Can We Support the Gang of Six's Proposal?

by Michael Sean Winters

View Author Profile

The so-called, and unhappily named, “Gang of Six” has devised a bipartisan plan to reduce the deficit over the long-term and raise the debt ceiling in the short-term. Details, if this morning’s Washington Post is any guide, are sketchy but they key question is not if this is the best deal possible, or the best way to address the nation’s finances, but if this proposal can, and should, pass both houses of Congress.

The most significant part of the plan has to do with taxes. It would simplify the tax code radically, eliminating many special interest tax breaks and corporate loopholes. Some of the revenue saved by closing the loopholes, about $1 trillion over ten years, would go towards long-term debt reduction but most of it would go into lowering both corporate and individual tax rates. This kind of simplification has many benefits. It levels the economic playing field so that small business are not paying the full tax rate while those corporations with lobbyists capable of getting favorable tax treatment pay miniscule taxes or avoid them altogether. So far, so good.

### Record excerpts
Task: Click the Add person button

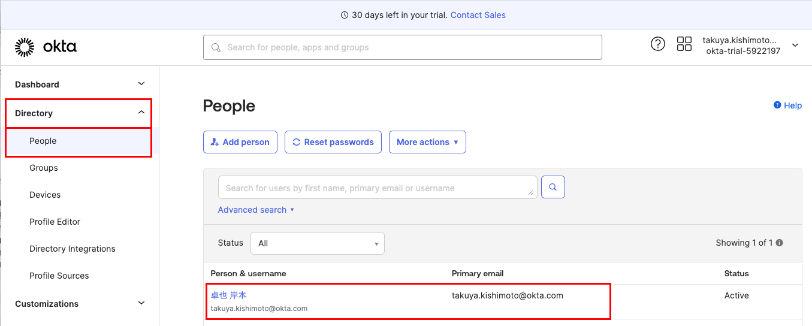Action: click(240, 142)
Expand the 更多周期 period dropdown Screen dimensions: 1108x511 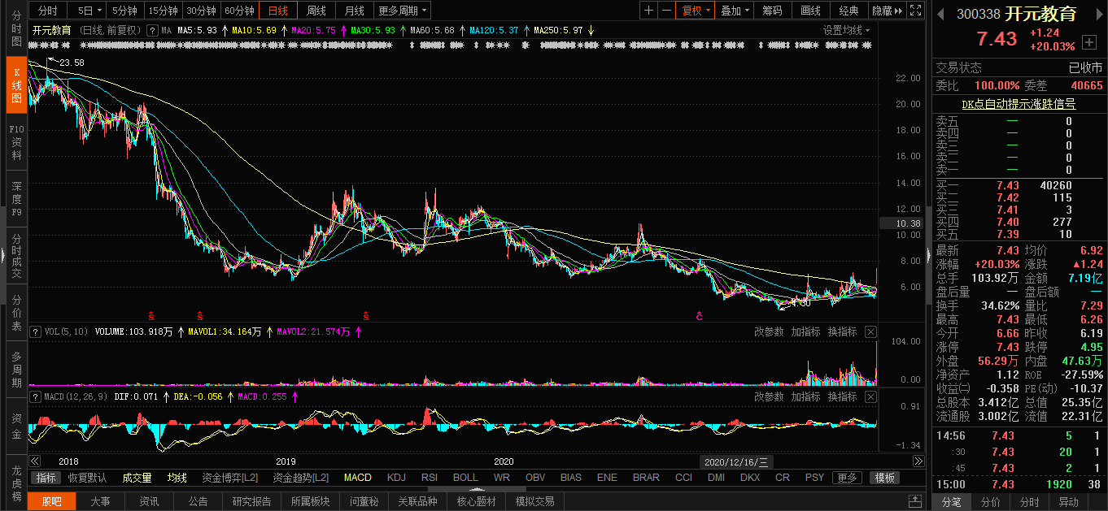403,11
---
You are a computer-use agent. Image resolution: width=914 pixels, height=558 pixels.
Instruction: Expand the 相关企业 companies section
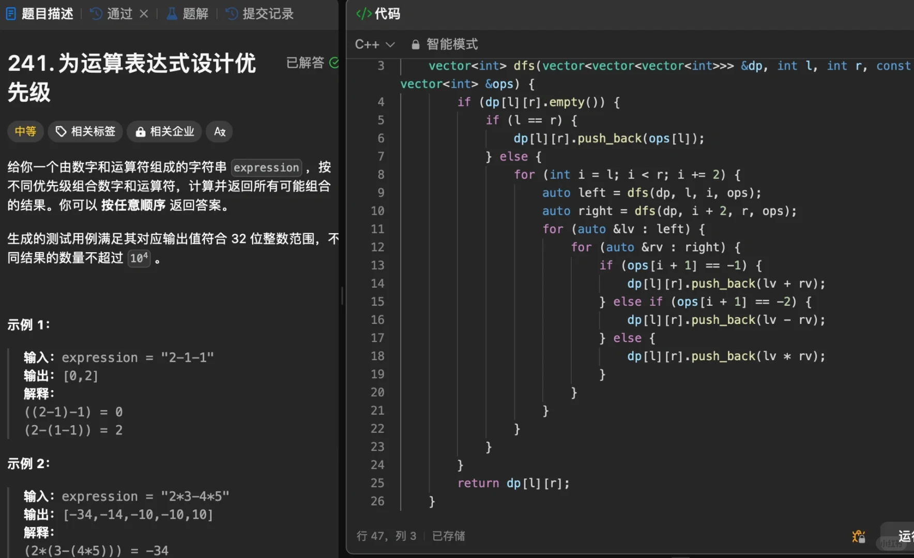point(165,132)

### Task set
1. Answer these from the column on the Gang of Six's proposal:
(a) What two things is the plan meant to do, one over the long-term and one in the short-term?
(b) Which newspaper does the author treat as a guide to the plan's details?
(c) Where would most of the revenue saved by closing the loopholes go?
2. Decide whether each statement agrees with the column on the Gang of Six's proposal. Answer yes or no, and quote the words that decide it.
(a) The plan's details are fully worked out.
(b) Taxes are the most significant part of the plan.
(c) The plan would eliminate many special interest tax breaks and corporate loopholes.
The records have nothing to do with this work.

### Task-by-task outputs
1.
(a) Reduce the deficit over the long-term and raise the debt ceiling in the short-term.
(b) The Washington Post.
(c) Into lowering both corporate and individual tax rates.

2.
(a) No: "Details, if this morning’s Washington Post is any guide, are sketchy"
(b) Yes: "The most significant part of the plan has to do with taxes."
(c) Yes: "eliminating many special interest tax breaks and corporate loopholes"